TASK BRIEF: Begin at the line containing "At what coordinates should I click to accomplish: Click" and end at the final line of the entries. Please reproduce those lines exactly.

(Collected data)
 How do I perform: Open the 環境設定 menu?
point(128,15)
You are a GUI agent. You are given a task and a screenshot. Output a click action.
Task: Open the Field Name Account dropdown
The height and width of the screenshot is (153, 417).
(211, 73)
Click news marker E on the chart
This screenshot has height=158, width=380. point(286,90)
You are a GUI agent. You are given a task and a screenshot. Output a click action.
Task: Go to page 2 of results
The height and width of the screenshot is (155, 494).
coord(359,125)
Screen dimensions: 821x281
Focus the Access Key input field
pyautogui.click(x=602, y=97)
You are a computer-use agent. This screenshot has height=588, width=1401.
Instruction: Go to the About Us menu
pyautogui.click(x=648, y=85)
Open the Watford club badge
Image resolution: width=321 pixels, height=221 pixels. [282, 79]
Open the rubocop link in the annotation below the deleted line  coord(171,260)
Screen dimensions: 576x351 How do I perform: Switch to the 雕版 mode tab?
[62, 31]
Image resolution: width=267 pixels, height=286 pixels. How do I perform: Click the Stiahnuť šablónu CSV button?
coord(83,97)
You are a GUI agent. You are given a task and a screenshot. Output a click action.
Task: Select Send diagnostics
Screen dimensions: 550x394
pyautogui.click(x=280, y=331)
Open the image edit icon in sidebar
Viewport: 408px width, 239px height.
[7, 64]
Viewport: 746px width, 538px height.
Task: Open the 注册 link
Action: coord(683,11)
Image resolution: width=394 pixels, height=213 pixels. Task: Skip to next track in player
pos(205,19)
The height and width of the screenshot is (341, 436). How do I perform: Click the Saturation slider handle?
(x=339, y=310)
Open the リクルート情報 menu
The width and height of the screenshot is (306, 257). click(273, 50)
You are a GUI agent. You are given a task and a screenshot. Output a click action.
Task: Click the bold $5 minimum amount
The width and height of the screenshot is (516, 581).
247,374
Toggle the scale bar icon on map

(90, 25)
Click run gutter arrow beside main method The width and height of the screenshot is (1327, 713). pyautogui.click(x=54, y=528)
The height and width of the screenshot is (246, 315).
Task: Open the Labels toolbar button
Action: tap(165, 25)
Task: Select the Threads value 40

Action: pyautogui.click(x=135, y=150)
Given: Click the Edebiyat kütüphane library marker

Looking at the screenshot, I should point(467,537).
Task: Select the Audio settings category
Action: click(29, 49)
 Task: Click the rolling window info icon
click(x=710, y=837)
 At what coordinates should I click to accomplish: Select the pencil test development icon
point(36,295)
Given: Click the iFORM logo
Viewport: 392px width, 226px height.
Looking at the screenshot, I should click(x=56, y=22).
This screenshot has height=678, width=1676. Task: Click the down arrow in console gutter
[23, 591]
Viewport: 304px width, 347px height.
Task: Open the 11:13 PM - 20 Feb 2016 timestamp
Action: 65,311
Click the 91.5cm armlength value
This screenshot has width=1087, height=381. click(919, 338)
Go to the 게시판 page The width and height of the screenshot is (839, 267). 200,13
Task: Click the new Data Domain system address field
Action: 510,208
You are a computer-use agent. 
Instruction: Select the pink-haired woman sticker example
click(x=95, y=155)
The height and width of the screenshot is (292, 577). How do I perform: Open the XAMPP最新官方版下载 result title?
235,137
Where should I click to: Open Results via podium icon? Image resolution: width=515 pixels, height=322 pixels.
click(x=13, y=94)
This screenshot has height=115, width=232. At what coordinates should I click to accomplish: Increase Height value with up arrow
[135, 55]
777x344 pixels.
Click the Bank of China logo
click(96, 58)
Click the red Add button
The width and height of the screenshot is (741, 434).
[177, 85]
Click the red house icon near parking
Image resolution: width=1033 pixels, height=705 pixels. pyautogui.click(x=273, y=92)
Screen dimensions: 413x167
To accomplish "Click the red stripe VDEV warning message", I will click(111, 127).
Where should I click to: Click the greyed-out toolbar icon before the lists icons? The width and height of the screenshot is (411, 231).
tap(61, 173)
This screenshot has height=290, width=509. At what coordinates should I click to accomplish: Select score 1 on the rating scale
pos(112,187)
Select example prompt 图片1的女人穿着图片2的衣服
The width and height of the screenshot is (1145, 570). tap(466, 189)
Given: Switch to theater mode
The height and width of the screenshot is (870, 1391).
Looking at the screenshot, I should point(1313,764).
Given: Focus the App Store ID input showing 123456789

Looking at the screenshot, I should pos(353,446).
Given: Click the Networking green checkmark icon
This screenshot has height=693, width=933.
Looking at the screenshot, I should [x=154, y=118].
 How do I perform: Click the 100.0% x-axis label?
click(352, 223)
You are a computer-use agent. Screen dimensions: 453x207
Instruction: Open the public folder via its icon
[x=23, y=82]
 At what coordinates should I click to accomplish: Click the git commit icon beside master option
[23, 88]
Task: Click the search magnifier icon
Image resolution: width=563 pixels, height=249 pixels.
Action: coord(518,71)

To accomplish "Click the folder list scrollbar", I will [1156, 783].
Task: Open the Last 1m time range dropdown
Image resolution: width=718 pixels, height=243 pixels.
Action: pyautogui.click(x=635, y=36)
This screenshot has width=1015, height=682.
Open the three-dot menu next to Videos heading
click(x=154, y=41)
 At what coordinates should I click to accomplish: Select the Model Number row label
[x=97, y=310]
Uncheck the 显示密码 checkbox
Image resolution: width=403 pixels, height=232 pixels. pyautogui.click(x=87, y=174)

SOLUTION TO THIS TASK:
 At what coordinates should I click to accomplish: Click the git commit icon beside master option
[23, 88]
Task: Click the search magnifier icon
Image resolution: width=563 pixels, height=249 pixels.
Action: coord(518,71)

To accomplish "Click the folder list scrollbar", I will [1156, 783].
Task: Open the Last 1m time range dropdown
Image resolution: width=718 pixels, height=243 pixels.
Action: pyautogui.click(x=635, y=36)
This screenshot has width=1015, height=682.
Open the three-dot menu next to Videos heading
click(x=154, y=41)
 At what coordinates should I click to accomplish: Select the Model Number row label
[x=97, y=310]
Uncheck the 显示密码 checkbox
Image resolution: width=403 pixels, height=232 pixels. pyautogui.click(x=87, y=174)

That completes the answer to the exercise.